Economist Roubini: $100 Crude Oil Would Hurt Economic Recovery

(image: nypost.com)
Prominent economist Nouriel Roubini warned that rising oil prices are likely to hinder economic recovery, Reuters reported yesterday. “The price increase we have seen is too much, too fast,” Roubini said at a commodities conference in New York. “Part of the rise may be justified by global economic recovery…but going from $30 to $80 [per barrel] when demand for oil is down to 2005 levels is very difficult to justify.”
Over the last several months, US crude prices have jumped nearly 150 percent to above $80 after hitting a 2009 low of $32.70 per barrel in January. While many traders happily attribute the price increase to an improving economy, others have argued that oil’s latest rally is fueled by a weak dollar, speculation, and unjustified optimism. “Think what happened to oil last year,” Roubini said. “It went up not because of fundamental reasons like demand, but because of a bubble.” Indeed, crude inventories are approaching multi-year highs in the United States, the world’s biggest oil consumer, even as demand goes down.
“If oil goes to $100 today, it will have the same effect on the global economy as what $147 oil had last year,” said Roubini, referring to the staggering price of oil just before the US financial crisis escalated into a global recession in 2008. “Today we have new bubbles because of a wall of liquidity created by the massive dollar carry trade,” Roubini told his audience on Wednesday, referring to investors’ use of a weak dollar to buy high-yielding assets.

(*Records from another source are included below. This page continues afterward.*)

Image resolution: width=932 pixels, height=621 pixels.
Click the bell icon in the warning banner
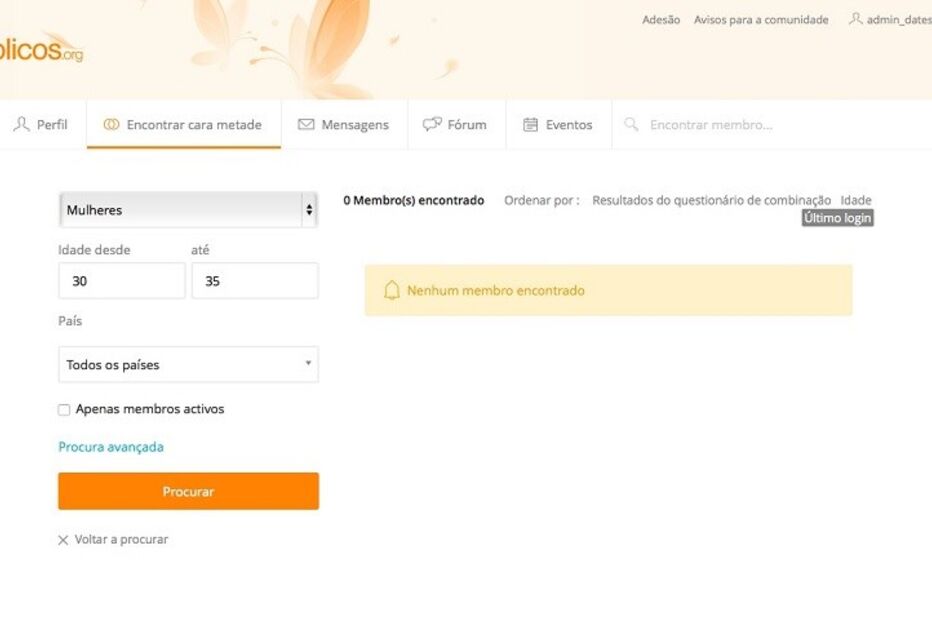(x=391, y=290)
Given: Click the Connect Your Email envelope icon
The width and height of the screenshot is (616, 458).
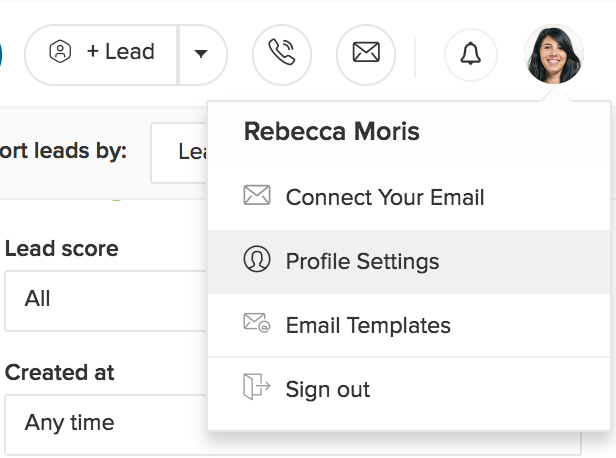Looking at the screenshot, I should tap(257, 196).
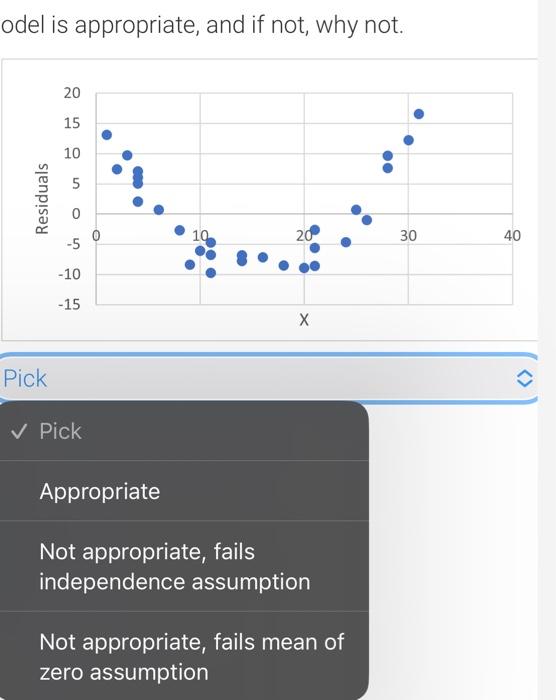This screenshot has width=556, height=700.
Task: Click the 40 label on the x-axis
Action: pos(512,236)
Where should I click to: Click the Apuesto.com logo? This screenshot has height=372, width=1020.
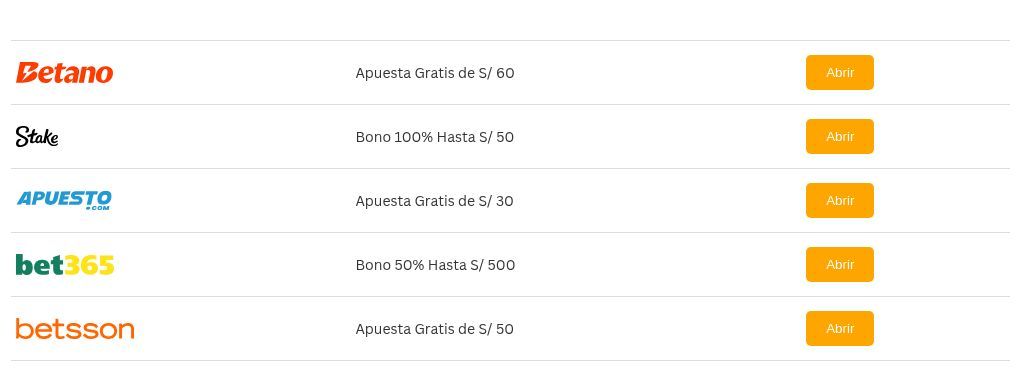click(64, 200)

Roubini, an economics professor at New York University, is best known for predicting the unraveling of the housing market and the credit crisis. In 2005, Roubini argued that home prices were riding a speculative wave that would soon sink the economy. In September 2006, he warned that the United States will likely “face a once-in-a-lifetime housing bust, an oil shock, sharply declining consumer confidence, and, ultimately, a deep recession.”